**Stated goal**
In the data below, rewrite the stretch from the line containing "Viewport: 439px width, 364px" through the line containing "Where should I", putting "lens icon" in place of "camera icon" and keeping everything else the same.

Pointing data for text and elements:
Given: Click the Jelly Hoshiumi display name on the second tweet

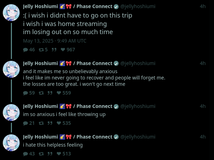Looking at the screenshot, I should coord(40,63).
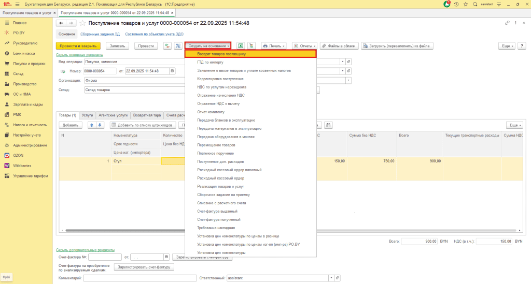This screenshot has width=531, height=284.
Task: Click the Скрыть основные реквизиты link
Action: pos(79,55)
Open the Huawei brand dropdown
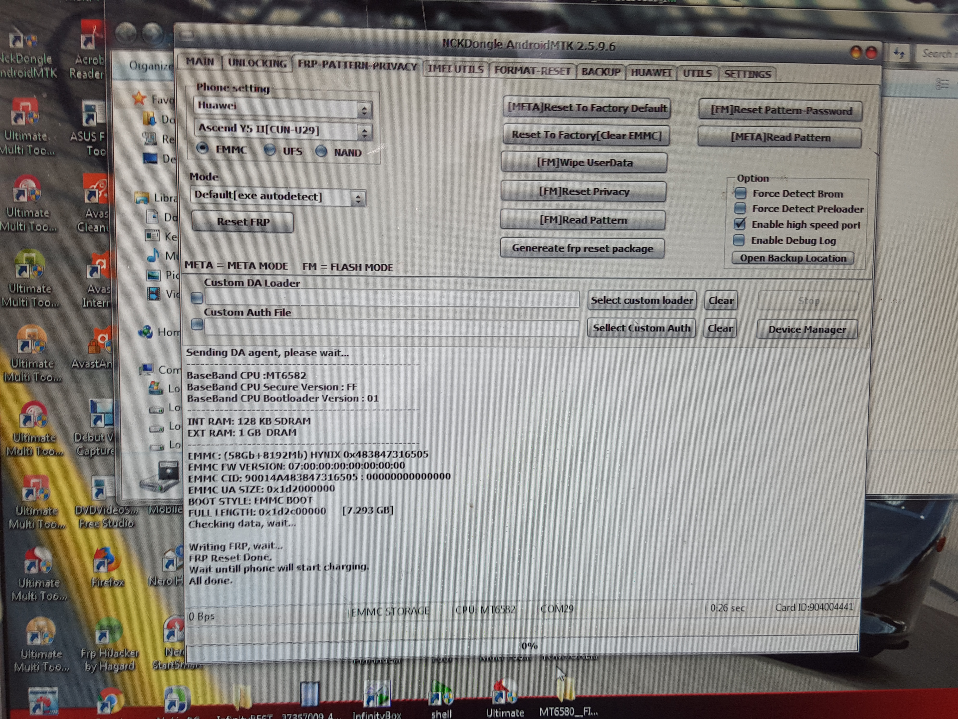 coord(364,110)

---

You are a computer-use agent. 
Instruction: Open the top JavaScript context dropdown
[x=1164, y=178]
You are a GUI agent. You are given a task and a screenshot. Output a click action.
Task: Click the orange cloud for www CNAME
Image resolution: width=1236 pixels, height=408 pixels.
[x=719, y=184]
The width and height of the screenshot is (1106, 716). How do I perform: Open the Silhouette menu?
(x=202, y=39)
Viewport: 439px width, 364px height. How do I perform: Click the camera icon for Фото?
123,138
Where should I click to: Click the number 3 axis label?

**Response to this task**
Viewport: 439px width, 364px height. How do I perform: Click the lens icon for Фото?
123,138
Where should I click to: Click the number 3 axis label?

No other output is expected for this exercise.